Olhando para trás agora, enquanto vejo os meus três filhos com menos de cinco anos a transformar as minhas caixas de encomendas do Etsy num navio pirata na nossa sala de estar, só me apetece rir daquela rapariga que eu era. Toda a indústria moderna dos bebés perdeu completamente a noção, transformando o que deveria ser uma tarde doce num autêntico espetáculo de bebés para as redes sociais, onde se espera que leves as tuas melhores amigas à falência só para comerem mini-quiches. Vou ser muito sincera convosco: encontrar um sítio para celebrar não tem de ser um desporto de alta competição e, definitivamente, não precisam de pedir uma segunda hipoteca para se divertirem.
As salas vazias são uma armadilha financeira gigante
Há uma tendência enorme agora de alugar "espaços em bruto e estéticos" para eventos, e preciso que me oiçam com atenção quando digo que esta é a maior burla de sempre. Vamos à internet e encontramos aquele loft industrial lindo, com paredes de tijolo à vista, por um preço à hora que parece razoável. O que eles convenientemente omitem até à fase do contrato é que estamos a pagar apenas pelo ar dentro de uma caixa. Não fornecem mesas. Não fornecem cadeiras. Não dão um sítio para ligar uma coluna e, às vezes, até cobram um extra para usarmos os caixotes do lixo deles.
O meu filho mais velho é o meu eterno conto de fadas às avessas sobre isto, porque a minha pobre irmã alugou um destes armazéns na moda no centro da cidade para o meu chá de bebé, a achar que tinha arranjado uma pechincha. Quando deu por si a pagar o seguro obrigatório de aluguer, a contratar uma empresa para entregar trinta cadeiras desdobráveis, a alugar as toalhas para cobrir as mesas baratas que tivemos de acartar por um elevador de carga acima, e a pagar a equipa de limpezas obrigatória, acabou por gastar mais do que se nos tivesse levado a todas a um restaurante chique. É de loucos a rapidez com que um espaço "barato" para um baby shower se transforma num enorme poço de dinheiro quando temos literalmente de construir a festa do zero.

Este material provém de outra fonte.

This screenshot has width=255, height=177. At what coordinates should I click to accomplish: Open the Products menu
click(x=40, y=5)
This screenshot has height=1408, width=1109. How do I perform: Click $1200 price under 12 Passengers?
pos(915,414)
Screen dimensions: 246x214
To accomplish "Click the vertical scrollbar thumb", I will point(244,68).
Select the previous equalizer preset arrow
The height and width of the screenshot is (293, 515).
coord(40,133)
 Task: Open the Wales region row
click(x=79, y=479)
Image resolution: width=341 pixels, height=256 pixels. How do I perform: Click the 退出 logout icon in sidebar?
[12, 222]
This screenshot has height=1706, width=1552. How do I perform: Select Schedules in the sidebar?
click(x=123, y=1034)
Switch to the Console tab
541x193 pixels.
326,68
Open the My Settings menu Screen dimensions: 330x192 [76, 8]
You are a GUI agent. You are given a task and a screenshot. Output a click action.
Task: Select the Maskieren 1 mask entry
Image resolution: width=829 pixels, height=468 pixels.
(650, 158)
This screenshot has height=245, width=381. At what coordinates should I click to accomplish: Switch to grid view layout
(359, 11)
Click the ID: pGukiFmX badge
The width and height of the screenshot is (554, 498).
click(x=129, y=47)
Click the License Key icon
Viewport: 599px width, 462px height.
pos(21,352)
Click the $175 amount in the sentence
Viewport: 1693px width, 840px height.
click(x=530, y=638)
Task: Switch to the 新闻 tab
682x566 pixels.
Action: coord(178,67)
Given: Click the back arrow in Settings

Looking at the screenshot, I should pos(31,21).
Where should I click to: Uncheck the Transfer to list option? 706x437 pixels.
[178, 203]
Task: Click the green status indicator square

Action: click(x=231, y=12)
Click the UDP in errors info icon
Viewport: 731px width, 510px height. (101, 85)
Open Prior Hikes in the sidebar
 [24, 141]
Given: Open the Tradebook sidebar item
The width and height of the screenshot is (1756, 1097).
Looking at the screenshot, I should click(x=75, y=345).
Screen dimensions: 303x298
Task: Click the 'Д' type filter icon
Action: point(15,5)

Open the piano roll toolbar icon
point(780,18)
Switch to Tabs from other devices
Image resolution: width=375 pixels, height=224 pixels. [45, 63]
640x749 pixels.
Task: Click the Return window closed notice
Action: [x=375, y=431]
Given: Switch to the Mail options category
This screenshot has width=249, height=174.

A minha avó costumava apenas pôr umas gelatinas verdes e uns frutos secos na sala de estar, o que soa maravilhoso até nos lembrarmos de que ela não tinha quarenta mulheres de três grupos de amigas diferentes a tentarem fazer jogos com fitas métricas à volta da barriga dela, numa casa de sessenta metros quadrados. Sinceramente, os jardins botânicos são uma ideia gira na teoria, se não te importares que metade das tuas convidadas apanhe uma insolação enquanto afugenta vespas.
O que a minha bexiga me ensinou sobre reservar um espaço
Quando procuras espaços para baby showers, tens de te lembrar que a convidada de honra costuma estar ali no final do segundo ou início do terceiro trimestre. A realidade física de estar grávida de trinta semanas tem de ditar cada escolha que fazes. O meu pediatra, o Dr. Miller, deu uma risadinha quando lhe disse o quão stressada estava por encontrar um espaço com a luz ideal, e lembrou-me que a minha tensão arterial provavelmente estava a disparar porque os corpos das grávidas são, basicamente, autênticas fornalhas a sobreaquecer e a reter líquidos.

Tenho a certeza de que ele falou de aumento da sobrecarga cardiovascular e de alterações na temperatura corporal basal, mas a mensagem principal que consegui reter no meio do meu nevoeiro mental foi que tinha de parar de agir como se fosse invencível e sentar-me no ar condicionado. Se um espaço não tem um bom sistema de climatização e uma casa de banho limpa a uns meros dez segundos de marcha gingante do lugar onde a futura mamã está sentada, risquem-no da lista imediatamente. Não coloquem uma mulher num estado avançado de gravidez num celeiro rústico a meio do verão, apenas com uma casa de banho portátil nas traseiras, a não ser que queiram que ela vos odeie ativamente.
Onde organizar isto, na vida real
Então, para onde vamos na realidade? Honestamente, aquele restaurante mexicano perto de casa ou uma casinha de chá acolhedora serão os vossos melhores amigos. Venha de lá um prato de enchiladas com queijo a quinze euros numa sala privada lá ao fundo, que eu prefiro isso em qualquer dia da semana a um peito de frango seco de quarenta euros num clube de campo. A maioria dos restaurantes familiares deixa-nos reservar uma zona de graça ou por um consumo mínimo muito baixo, desde que toda a gente esteja a comer, e a parte maravilhosa é que não têm de lavar nem um prato quando acabar.
Se querem mesmo poupar dinheiro, os centros comunitários ou os salões paroquiais costumam ser super baratos e já vêm com todas as mesas e cadeiras de que alguma vez poderão precisar. Claro que podem ter aquela carpete industrial que parece ter sobrevivido aos anos noventa, mas basta enfiar uma toalha de mesa bonita por cima, distrair o pessoal com comida boa, e ninguém quer saber. Por norma, tento dar um toque mais especial ao lugar da convidada de honra, colocando qualquer coisa por cima daquela cadeira desdobrável de metal feiosa.
Falando em coisas que uso na decoração e que acabam por se tornar presentes, a Manta para Bebé em Algodão Orgânico Padrão Baleias Cinza Calmante resulta muito bem nisto. Mas vou ser muito direta convosco: o fundo branco desta manta é, basicamente, um íman para cada pingo de molho, café ou bolo de chocolate num raio de quinze quilómetros. A sujidade nota-se que é um disparate, o que é incrivelmente irritante quando temos crianças pequenas. Mas é orgânica com certificação GOTS e ridiculamente suave, por isso, acaba por ser um excelente encosto almofadado para uma grávida cansada num centro comunitário. Apenas fiquem a saber que vão, garantidamente, ter de a encher de tira-nódoas potente assim que chegarem a casa.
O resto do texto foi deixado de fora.